Ten days ago, the FBI called Defense Tech, looking for information about Adrian Lamo, the so-called “Homeless Hacker.” Get ready to turn over your notes about Lamo, an agent warned.
Now, SecurityFocus.com’s Mark Rasch is shedding new light on the FBI’s move:
The demand that journalists preserve their notes is being made under laws that require ISP’s and other “providers of electronic communications services” to preserve, for example, e-mails stored on their service, pending a subpoena, under a statute modified by the USA-PATRIOT Act.
The purpose of that law was to prevent the inadvertent destruction of ephemeral electronic records pending a subpoena.

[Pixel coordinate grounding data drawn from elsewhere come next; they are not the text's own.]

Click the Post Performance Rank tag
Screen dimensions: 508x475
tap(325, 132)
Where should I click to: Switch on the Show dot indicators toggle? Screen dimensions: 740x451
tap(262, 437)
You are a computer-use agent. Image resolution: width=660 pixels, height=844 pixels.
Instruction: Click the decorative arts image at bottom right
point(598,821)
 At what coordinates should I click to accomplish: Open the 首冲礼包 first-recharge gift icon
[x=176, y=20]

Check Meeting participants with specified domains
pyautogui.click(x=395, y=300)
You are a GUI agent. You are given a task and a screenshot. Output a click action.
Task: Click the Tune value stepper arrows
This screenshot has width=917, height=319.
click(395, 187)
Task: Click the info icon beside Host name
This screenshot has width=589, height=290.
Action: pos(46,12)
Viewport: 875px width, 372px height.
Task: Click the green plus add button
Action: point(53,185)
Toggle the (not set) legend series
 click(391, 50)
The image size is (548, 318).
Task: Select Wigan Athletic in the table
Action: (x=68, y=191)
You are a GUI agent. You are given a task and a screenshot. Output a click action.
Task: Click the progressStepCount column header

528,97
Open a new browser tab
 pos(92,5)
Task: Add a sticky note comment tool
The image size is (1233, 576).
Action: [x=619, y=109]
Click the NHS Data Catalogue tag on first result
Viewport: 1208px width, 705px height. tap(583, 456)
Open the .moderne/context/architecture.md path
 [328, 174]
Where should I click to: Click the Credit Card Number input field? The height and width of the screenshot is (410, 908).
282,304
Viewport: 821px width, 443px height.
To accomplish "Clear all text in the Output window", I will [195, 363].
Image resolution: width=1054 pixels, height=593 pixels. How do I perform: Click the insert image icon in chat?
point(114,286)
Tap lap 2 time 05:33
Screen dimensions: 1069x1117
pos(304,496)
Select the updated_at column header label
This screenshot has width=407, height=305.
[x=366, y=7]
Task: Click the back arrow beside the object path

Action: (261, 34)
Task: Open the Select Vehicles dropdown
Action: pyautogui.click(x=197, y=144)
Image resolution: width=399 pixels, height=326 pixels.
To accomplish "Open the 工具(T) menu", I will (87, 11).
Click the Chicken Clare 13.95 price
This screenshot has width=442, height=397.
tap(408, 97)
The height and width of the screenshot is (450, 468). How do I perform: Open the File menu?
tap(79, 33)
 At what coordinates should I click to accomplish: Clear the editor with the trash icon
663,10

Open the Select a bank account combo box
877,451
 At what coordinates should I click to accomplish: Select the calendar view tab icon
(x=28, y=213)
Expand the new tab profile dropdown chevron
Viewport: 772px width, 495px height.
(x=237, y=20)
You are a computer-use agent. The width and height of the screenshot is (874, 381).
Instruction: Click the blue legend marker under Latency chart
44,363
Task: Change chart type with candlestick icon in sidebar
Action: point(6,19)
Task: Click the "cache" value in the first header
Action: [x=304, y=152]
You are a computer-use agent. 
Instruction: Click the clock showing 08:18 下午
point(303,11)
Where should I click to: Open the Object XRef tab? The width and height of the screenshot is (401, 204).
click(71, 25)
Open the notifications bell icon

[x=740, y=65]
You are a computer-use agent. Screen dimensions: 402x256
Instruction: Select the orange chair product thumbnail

For example, you could tell an ISP that you were investigating a hacking case, and that they should preserve the audit logs while you ran to the local magistrate for a subpoena.
It was never intended to apply to journalist’s records.
Similarly, the letters go on to inform the reporters that the FBI intends to get an order for production of records under the Electronic Communication Transactional Records Act, a statute that applies only to ISPs. Citing that law, they insist that the journalist is mandated to preserve records for at least the next three months and possibly longer. This demand is all the more egregious in that it comes more than a year after the articles and interviews first appeared — after any actual Internet logs would have been routinely deleted.
THERE’S MORE: The Reporters Committee for Freedom of the Press is now weighing in on the FBI’s calls.